Screenshot grounding data

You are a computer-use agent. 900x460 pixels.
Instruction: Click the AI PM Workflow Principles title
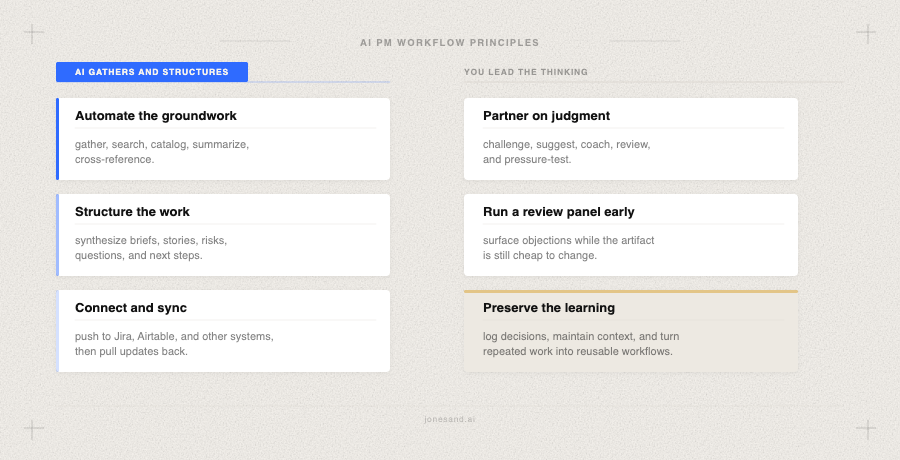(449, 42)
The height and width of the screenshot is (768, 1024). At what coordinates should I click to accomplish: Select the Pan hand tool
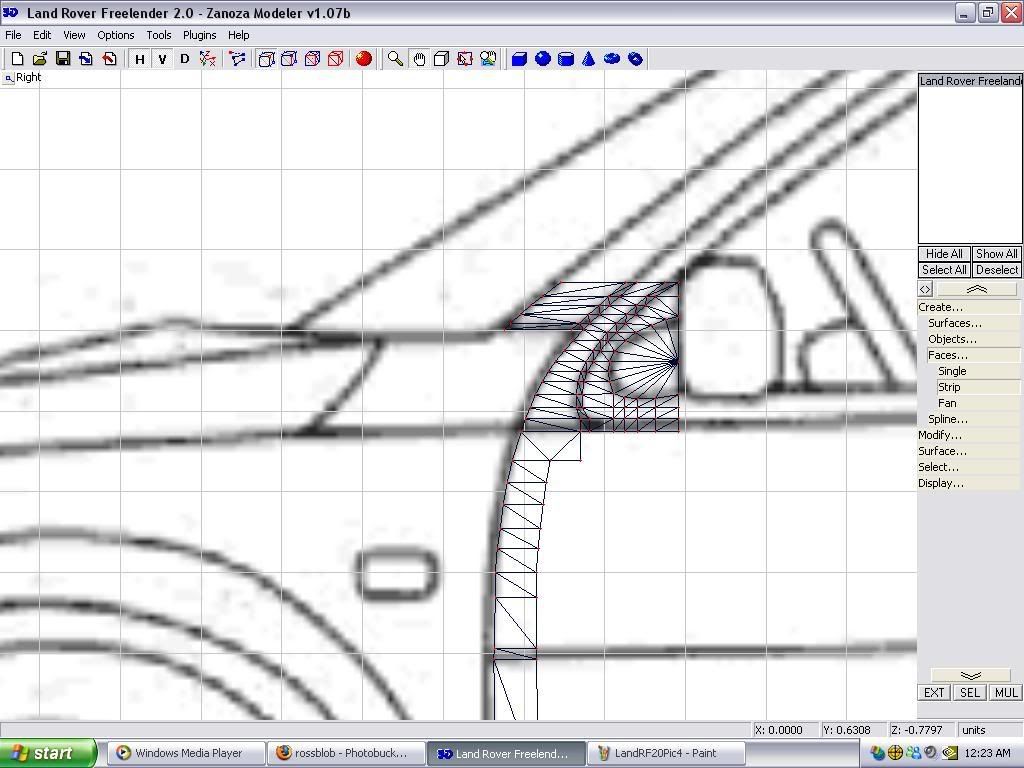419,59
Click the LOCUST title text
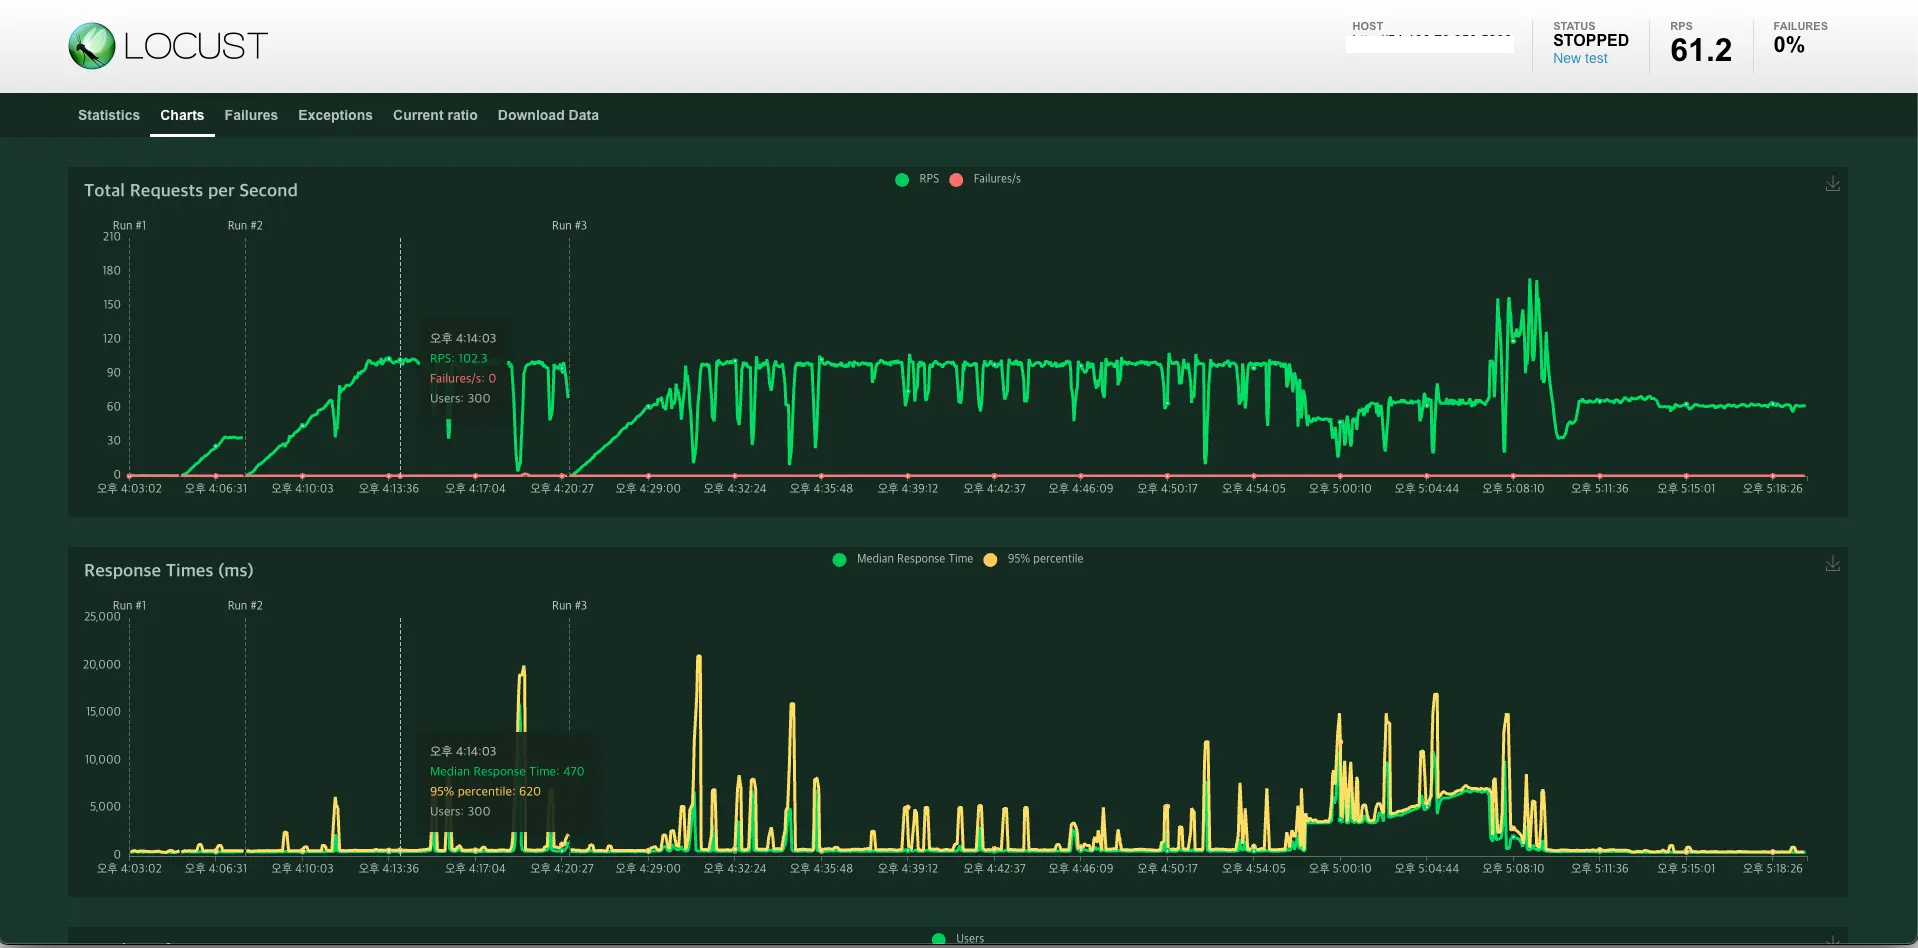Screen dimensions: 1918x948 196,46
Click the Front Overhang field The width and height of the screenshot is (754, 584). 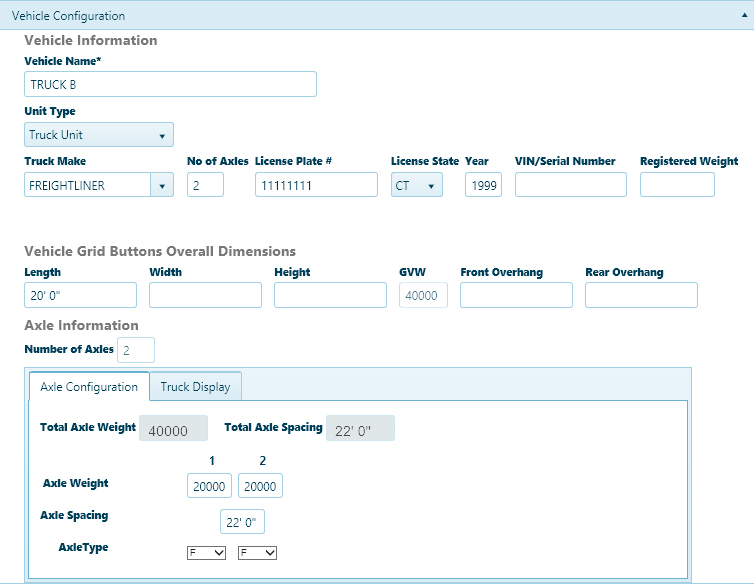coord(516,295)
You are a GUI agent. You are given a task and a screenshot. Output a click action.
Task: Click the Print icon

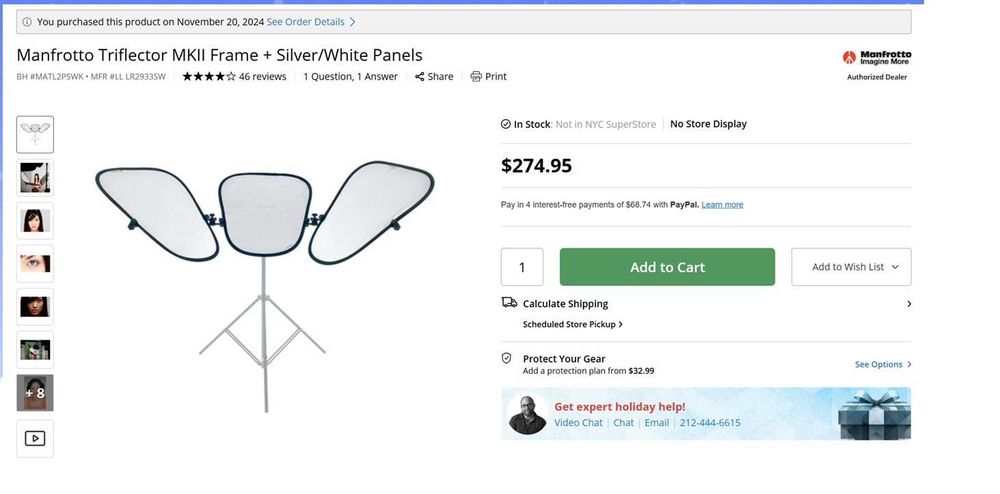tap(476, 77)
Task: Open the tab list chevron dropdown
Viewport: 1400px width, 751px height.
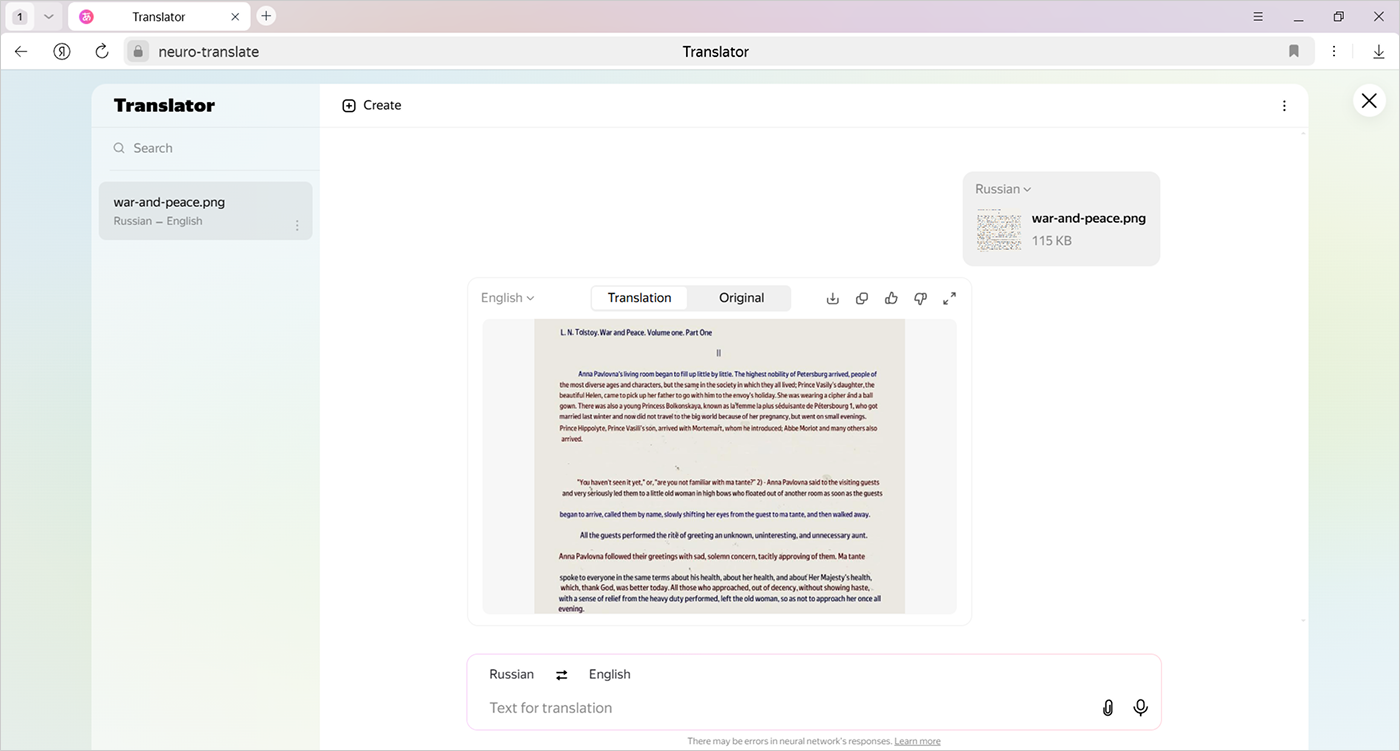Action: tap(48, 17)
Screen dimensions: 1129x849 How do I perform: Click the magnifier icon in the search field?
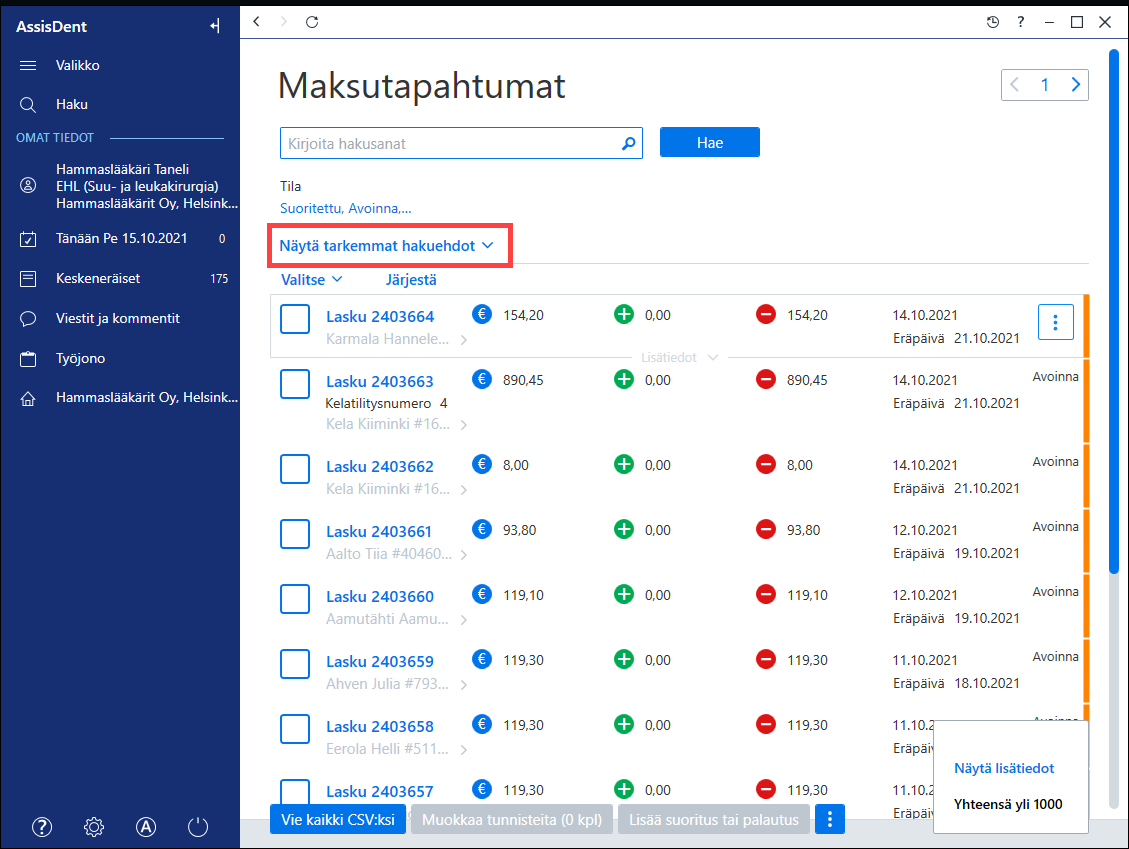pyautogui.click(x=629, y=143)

● Assignment: Please copy each line of the records above that holds the word "agent".

● Solution to the exercise:
You are a computer-use agent. 900x460 pixels.
You are a GUI agent. You are given a task and a screenshot. Output a click action.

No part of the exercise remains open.